# Texte affiché
□ □ □

Mais après, ils publient également d'excellentes choses (heureusement), et depuis peu de temps ils se sont mis à la science fiction, avec la collection Exofictions, et ils ont sorti des choses vraiment bien, comme Eclosion et le Reich de la Lune donc, mais aussi The Expanse, que je trouve très sympathique.

Mais ils ont aussi édité un des pires livres que j'ai lu, La Contre-nature des choses, de Tony Burgess.


C'est un semi-poche qui ne fait même pas 200 pages, vendu plein pot (16,80 euros, des malades). Je vous préviens, je vais spoiler comme un porc.

Dans La Contre-nature des choses, quand les gens meurent, leurs corps continuent de bouger. Ce ne sont pas vraiment des zombies, c'est juste que les corps gigotent sans fin, comme des vers de terre. Ce qui fait que quand on les enterre, ils finissent par ressortir, et puis même, ça fait une terre remuante un peu dégueulasse, c'est pas propre quoi. Du coup, ils se sont dit qu'on allait brûler les cadavres gigoteurs dans des grands fours, mais quand ils ont essayé, ils se sont rendu compte que ça rappelait de mauvais souvenirs, tous ces corps remuants qui brûlent. Alors, idée de génie, ils ont décidé d'envoyer les cadavres dans l'espace. Il y a une société qui ramasse les cadavres (et il y en a partout, tout le temps), et les envoie autour de la terre en orbite basse. Mais il y a tellement de cadavres que le ciel est obstrué, on ne voit plus trop le jour, la lumière est filtrée par ces milliards de corps, ce qui fait que tout a une teinte un peu dégueulasse, et visiblement ça file des cancers et des maladies à tout le monde.

Ca, c'était pour le set-up. Dans ce monde déprimant où il n'y a aucun espoir, on suit un gars, le narrateur en fait, qui veut retrouver Dixon pour le buter. Dixon, c'est le plus gros dégueulasse de la terre. Il tue des villages entiers juste pour le fun (bon, pas que, mais surtout pour le fun), avec une imagination débordante. Il a cousu des pénis sur des fronts de cadavre, par exemple, pour voir ce que ça faisait. Ca devait faire rigolo, j'imagine, puisqu'il faut garder à l'esprit que le zizi continue de gigoter, même quand on l'a coupé. Son petit plaisir perso, c'est de coucher avec les cadavres de toute sorte, par tous les orifices, et parfois, il crée même de nouveaux orifices, pour de nouvelles sensations. Le gars est tellement cinglé, qu'il s'est fait une chapka avec un nouveau-né, et qu'il aime bien la porter car il aime la sensation des ses petits membres qui bouge autour de sa tête.

□ □ □

# Entrées extraites
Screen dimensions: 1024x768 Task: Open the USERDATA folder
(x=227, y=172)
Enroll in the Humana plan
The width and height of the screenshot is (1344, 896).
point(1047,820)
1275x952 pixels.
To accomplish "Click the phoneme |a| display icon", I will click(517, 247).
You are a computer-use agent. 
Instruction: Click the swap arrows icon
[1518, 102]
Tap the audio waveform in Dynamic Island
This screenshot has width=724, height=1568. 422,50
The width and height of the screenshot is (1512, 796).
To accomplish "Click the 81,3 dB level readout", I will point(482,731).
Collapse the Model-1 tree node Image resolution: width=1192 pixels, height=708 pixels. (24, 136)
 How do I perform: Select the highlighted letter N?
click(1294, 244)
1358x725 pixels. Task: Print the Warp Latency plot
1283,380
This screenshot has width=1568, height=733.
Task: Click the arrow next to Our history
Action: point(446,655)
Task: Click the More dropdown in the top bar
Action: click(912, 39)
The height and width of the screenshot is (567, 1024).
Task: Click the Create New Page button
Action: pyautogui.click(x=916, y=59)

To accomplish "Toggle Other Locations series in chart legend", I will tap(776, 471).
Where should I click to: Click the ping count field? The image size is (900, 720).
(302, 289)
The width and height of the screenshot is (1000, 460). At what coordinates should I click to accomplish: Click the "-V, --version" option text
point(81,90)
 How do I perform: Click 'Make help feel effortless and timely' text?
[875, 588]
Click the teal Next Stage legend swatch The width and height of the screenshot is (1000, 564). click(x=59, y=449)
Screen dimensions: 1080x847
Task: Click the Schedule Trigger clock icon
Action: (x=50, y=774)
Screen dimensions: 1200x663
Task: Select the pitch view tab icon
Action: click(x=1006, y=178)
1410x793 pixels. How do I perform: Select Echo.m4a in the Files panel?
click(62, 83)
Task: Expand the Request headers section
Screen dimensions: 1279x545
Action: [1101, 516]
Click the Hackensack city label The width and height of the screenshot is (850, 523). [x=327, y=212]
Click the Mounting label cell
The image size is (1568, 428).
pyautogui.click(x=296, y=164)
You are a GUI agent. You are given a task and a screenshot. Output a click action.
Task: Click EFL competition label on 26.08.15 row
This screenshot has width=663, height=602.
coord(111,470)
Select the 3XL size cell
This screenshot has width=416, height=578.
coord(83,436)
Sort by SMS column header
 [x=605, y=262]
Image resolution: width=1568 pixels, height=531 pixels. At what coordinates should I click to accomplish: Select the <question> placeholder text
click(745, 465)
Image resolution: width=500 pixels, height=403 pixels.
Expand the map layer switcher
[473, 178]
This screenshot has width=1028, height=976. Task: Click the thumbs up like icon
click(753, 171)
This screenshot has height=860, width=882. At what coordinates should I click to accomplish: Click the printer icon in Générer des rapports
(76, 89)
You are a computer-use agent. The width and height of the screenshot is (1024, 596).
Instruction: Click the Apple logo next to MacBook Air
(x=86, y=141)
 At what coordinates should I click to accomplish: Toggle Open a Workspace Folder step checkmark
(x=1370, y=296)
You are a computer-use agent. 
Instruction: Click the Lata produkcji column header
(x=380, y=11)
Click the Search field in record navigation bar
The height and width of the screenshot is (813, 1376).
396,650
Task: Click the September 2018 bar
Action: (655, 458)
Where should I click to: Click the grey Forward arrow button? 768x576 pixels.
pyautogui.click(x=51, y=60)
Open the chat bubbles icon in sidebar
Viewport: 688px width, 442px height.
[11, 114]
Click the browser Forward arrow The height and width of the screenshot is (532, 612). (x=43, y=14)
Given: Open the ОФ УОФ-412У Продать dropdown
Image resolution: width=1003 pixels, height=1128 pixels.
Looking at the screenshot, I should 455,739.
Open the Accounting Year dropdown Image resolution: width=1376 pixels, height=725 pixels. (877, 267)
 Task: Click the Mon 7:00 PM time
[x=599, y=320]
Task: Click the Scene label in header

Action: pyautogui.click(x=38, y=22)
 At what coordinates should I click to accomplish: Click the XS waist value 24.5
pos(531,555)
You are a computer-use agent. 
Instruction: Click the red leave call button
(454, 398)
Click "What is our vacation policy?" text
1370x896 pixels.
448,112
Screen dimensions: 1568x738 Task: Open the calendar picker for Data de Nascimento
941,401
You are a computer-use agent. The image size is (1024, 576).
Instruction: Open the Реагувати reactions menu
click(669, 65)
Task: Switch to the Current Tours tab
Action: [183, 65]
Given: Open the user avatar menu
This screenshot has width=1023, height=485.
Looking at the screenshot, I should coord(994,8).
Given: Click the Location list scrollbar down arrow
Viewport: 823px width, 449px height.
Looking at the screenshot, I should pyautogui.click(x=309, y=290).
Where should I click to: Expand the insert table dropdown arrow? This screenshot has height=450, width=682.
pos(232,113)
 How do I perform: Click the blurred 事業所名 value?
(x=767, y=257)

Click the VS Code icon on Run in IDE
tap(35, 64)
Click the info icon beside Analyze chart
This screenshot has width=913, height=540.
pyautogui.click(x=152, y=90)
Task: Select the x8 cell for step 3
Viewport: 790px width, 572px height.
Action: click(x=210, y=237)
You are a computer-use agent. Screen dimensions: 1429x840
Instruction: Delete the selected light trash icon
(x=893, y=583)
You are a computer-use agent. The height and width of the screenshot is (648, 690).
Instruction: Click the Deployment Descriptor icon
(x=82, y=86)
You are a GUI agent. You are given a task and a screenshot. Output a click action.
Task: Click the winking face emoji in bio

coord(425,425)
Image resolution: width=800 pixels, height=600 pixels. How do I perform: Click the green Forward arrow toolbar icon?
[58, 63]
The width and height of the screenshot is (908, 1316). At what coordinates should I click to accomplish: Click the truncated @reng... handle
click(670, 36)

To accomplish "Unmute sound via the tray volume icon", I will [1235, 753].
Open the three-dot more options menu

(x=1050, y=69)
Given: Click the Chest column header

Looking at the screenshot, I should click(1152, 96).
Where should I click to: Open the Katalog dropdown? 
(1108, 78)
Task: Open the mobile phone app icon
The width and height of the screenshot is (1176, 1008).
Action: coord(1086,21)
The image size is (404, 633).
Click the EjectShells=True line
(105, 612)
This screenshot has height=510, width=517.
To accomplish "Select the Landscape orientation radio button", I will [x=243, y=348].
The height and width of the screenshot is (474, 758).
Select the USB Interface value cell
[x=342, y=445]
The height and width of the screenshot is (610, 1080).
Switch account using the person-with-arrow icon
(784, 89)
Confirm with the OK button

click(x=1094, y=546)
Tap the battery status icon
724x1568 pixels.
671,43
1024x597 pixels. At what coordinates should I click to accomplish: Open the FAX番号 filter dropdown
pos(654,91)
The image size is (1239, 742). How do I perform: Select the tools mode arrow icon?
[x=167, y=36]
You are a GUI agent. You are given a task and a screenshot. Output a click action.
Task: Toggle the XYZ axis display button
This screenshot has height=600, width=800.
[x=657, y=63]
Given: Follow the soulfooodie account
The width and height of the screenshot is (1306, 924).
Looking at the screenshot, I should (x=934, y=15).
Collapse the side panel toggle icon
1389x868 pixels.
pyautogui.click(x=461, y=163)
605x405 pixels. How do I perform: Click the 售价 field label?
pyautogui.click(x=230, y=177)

□ □ □

# Consigne A
D'après le texte affiché, à quel prix le semi-poche La Contre-nature des choses est-il vendu ?
# Consigne B
Extrayez à l'identique le passage du texte affiché situé entre « Mais après, ils » et « comme un porc. », bornes incluses.

# Réponse attendue A
16,80 euros.

# Réponse attendue B
Mais après, ils publient également d'excellentes choses (heureusement), et depuis peu de temps ils se sont mis à la science fiction, avec la collection Exofictions, et ils ont sorti des choses vraiment bien, comme Eclosion et le Reich de la Lune donc, mais aussi The Expanse, que je trouve très sympathique.

Mais ils ont aussi édité un des pires livres que j'ai lu, La Contre-nature des choses, de Tony Burgess.


C'est un semi-poche qui ne fait même pas 200 pages, vendu plein pot (16,80 euros, des malades). Je vous préviens, je vais spoiler comme un porc.